Moliere y Fouché en el país de los tontos

por Rafael Balanzá

Os lo explico, desde luego, como siempre. Ya sabéis que en esta ventana de guillotina por la que me asomo, exponiendo mi propio cuello, todo título tiene su explicación. Lo de Molière es por “El enfermo imaginario”, ese clásico del teatro francés protagonizado por un hipocondríaco. ¿Y quién es el hipocondríaco en este post? Pues todos. Es decir: nuestro país. El país de los tontos. Y sigo explicándome. España no tiene ningún problema real; es como el enfermo imaginario. O sea, problemas tiene a montones, claro… pero son los problemas de la vida. Los que tienen todos los seres humanos, tomados de uno en uno o colectivamente, en todas las épocas. Lo que quiero decir es que no hay ninguna inminente amenaza para el país, como podría ser la quiebra del estado, una guerra civil o una crisis sanitaria imposible de solucionar…. España no tiene hoy esa clase de problemas extremos. Y entonces va y se inventa uno.

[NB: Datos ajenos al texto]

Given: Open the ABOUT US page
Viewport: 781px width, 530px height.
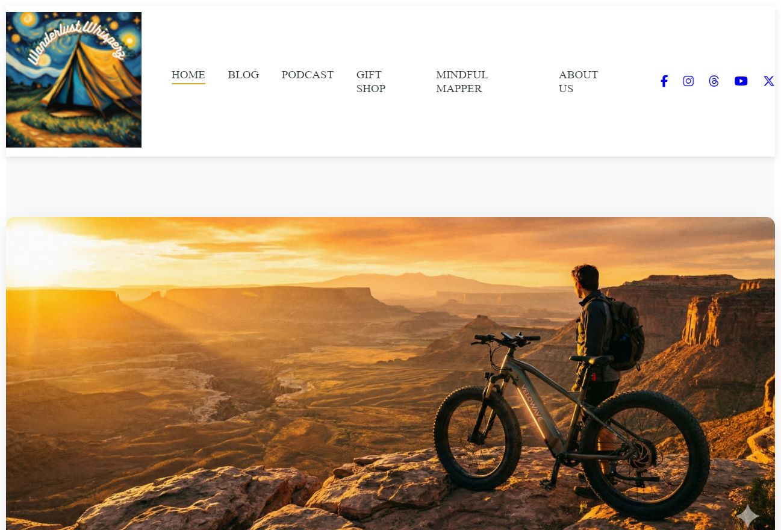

El país ha superado una pandemia que sin las vacunas –masivamente empleadas aquí- habría podido costarnos literalmente la vida a muchos de nosotros. La economía marcha razonablemente bien. El turismo despega, el paro baja y la inflación se contiene. En Cataluña, después de la intentona golpista, y tras la aplicación del famoso 155, podría haber surgido un movimiento masivo de desobediencia civil o incluso un grupo armado que atentara por todo el territorio nacional. Esto no es en absoluto inimaginable. Hay precedentes de sobra conocidos. Pero no ha ocurrido nada de esto. Los rebeldes catalanes están en la cárcel o huidos, y el independentismo baja en votos.

Lo que sucede es que muchas españolas y españoles son infelices, claro. Pero esto, repito, forma parte de lo que Wittgenstein llamaba “los problemas de la vida”. Camus lo dijo más claro: “Los hombres mueren y no son felices”. Sin embargo, la mayoría, estúpida hoy en nuestro país en mayor grado de lo que lo ha sido jamás en ninguna parte, intenta curarse esa clase de problemas mediante la política. Y por eso, en lugar de un tranquilo y sensato turno bipartidista nos inventamos populismos para retrasados mentales que complican la gobernación y hacen imposible una investidura. Los dos principales partidos comparten las líneas básicas del interés general. Plantean la misma reforma laboral y las mismas líneas rojas para los independentistas. Casi podrían gobernar juntos lo que se puede gobernar. Es decir, lo que nos deja gobernar Bruselas. Pero no. Hay que mantener el espectáculo de marionetas para que los dueños del guiñol (los medios de comunicación agonizantes) puedan pagar el cochambroso hostal plagado de chinches en el que pernoctan, con su botín, tras engañar a los niños de la ciudad.

Estoy leyendo estos días la fascinante biografía de Fouché firmada por Stefan Zweig. El político francés fue un maestro en sacar réditos de la estupidez ajena. Así, atravesó épocas y gobiernos, pasando de líder del terror a ministro del interior y jefe de la policía… Y luego, de socio de Napoleón a duque de Otranto, sin dejar nunca de entornar sus párpados soñolientos para escrutar mejor la necedad de sus paisanos. Tengo claro quién es el mejor aprendiz de Fouché entre los políticos actuales. El más dotado para la supervivencia… ¿Hace falta que os lo escriba?